Regression with multiple predictors

Let’s start with our Run vs. Bike linear model again; what if we now want to add a gender effect? This would be the case if we think that the bike times differ depending on a racer’s gender.

  1. We have already run the linear model without the gender effect. Now let’s add the gender effect in.
lm.run_bike_gender <- lm(data = results_2017, formula = Bike ~ Run + Gender)
lm.run_bike_gender$coefficients
## (Intercept)         Run  GenderMale 
##  229.316963    0.502562  -26.143851
  • To interpret these results, we can say that for every increase in one minute of run times, bike times increase by about half a minute. Moreover, being a male is associated with bike time that is on average 26 minutes lower than the alternative (being a female).
  1. Now, let’s plot our regression. Note that there will be two separate regression lines: one for the association between running and biking for males, and one for the association between running and biking for females.
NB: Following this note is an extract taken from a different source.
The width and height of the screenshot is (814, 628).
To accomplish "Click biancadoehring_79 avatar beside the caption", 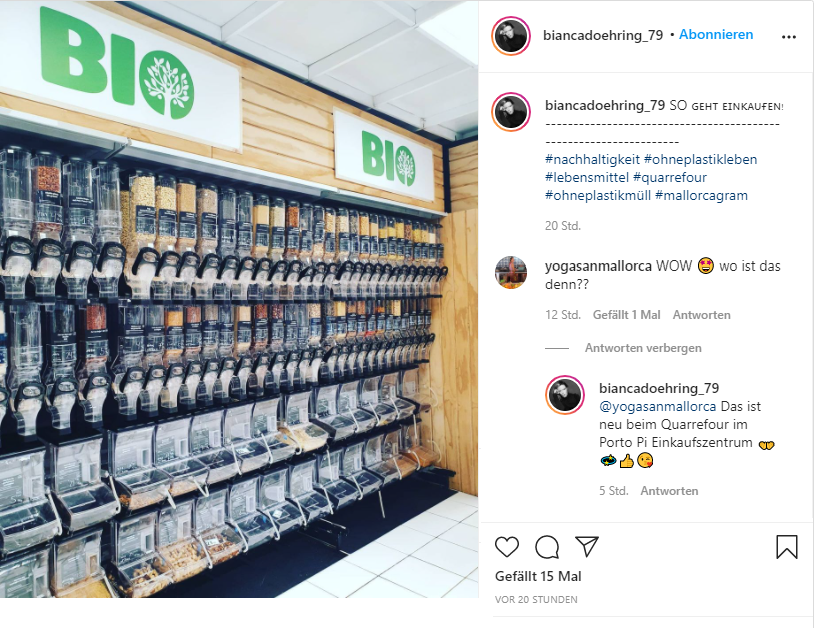I will (511, 112).
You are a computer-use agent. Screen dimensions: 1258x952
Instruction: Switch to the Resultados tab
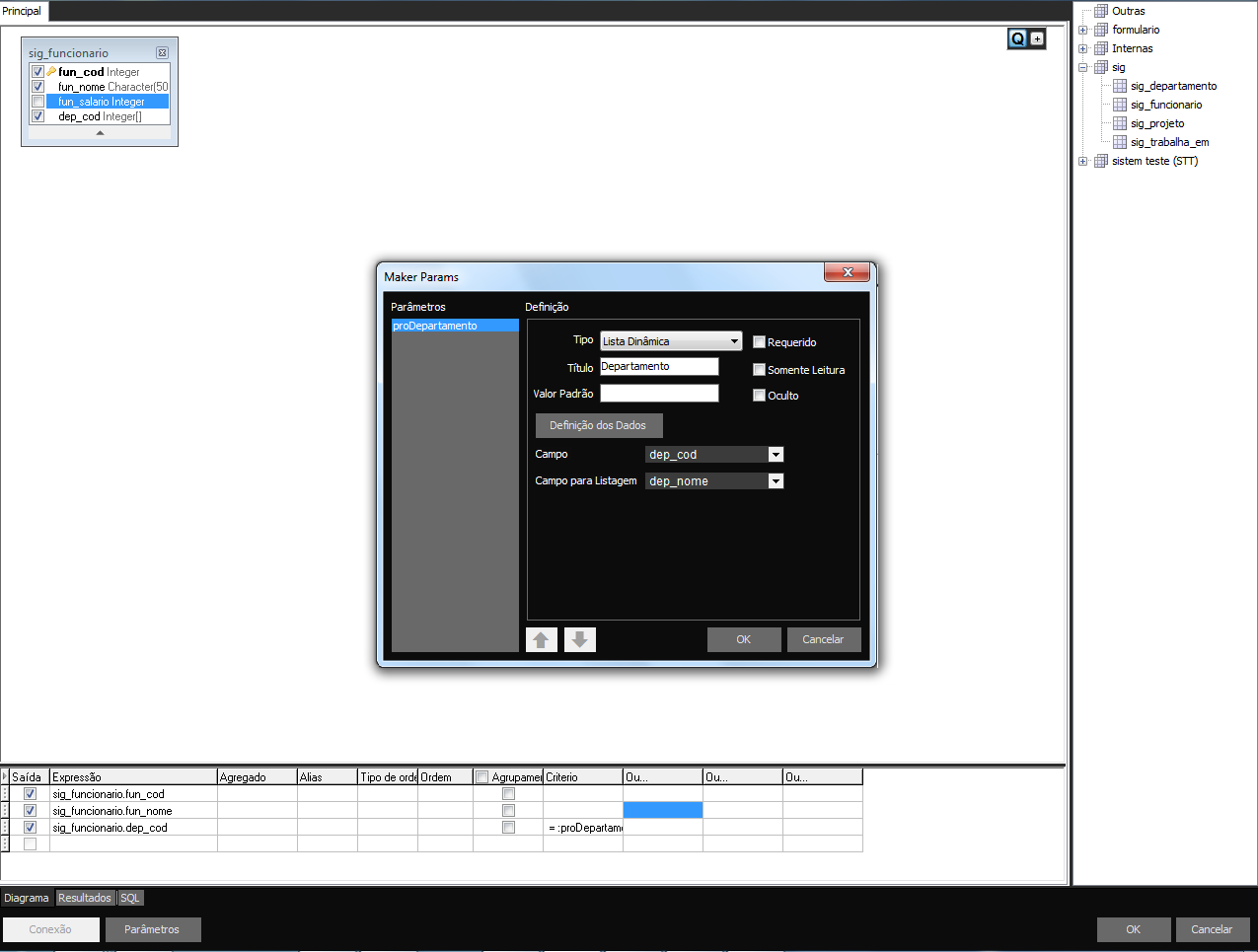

Also note that since we now technically have two predictor variables to go on our x-axis, we need to create a new grid that spans the values of the Run variable as well as the Gender variable
grid.run_gender <- results_2017 %>% data_grid(Run, Gender)
grid.run_gender <- grid.run_gender  %>%
  add_predictions(model = lm.run_bike_gender, var= 'pred.run_bike_gender')
ggplot(results_2017) +
  geom_point(aes(Run, Bike)) +
  geom_line(data = grid.run, aes(x = Run, y = pred.run_bike), color = 'red') +
  geom_line(data = grid.run_gender, aes(x = Run, y = pred.run_bike_gender, col = Gender)) +
  scale_color_manual(values = c(Female="blue", Male="green"))

  • We can now clearly see that females have slower bike times than males. Note that the red line in the middle corresponds to our simple linear regression without the gender effect.
  1. We can probably guess that the model with the gender effect fits the data better than our simple linear regression (i.e. knowing the gender of a racer and their run time allows us to better predict their bike time). But let’s verify this computationally.
summarize(results_2017,
          rmse.run_bike = sqrt(mean(lm.run_bike$residuals^2)),
          rmse.run_bike_gender = sqrt(mean(lm.run_bike_gender$residuals^2)))
## # A tibble: 1 × 2
##   rmse.run_bike rmse.run_bike_gender
##           <dbl>                <dbl>
## 1          37.3                 35.5
  • Indeed! We will have lower residuals on average by making predictions from our gender-included model than with our simple linear regression.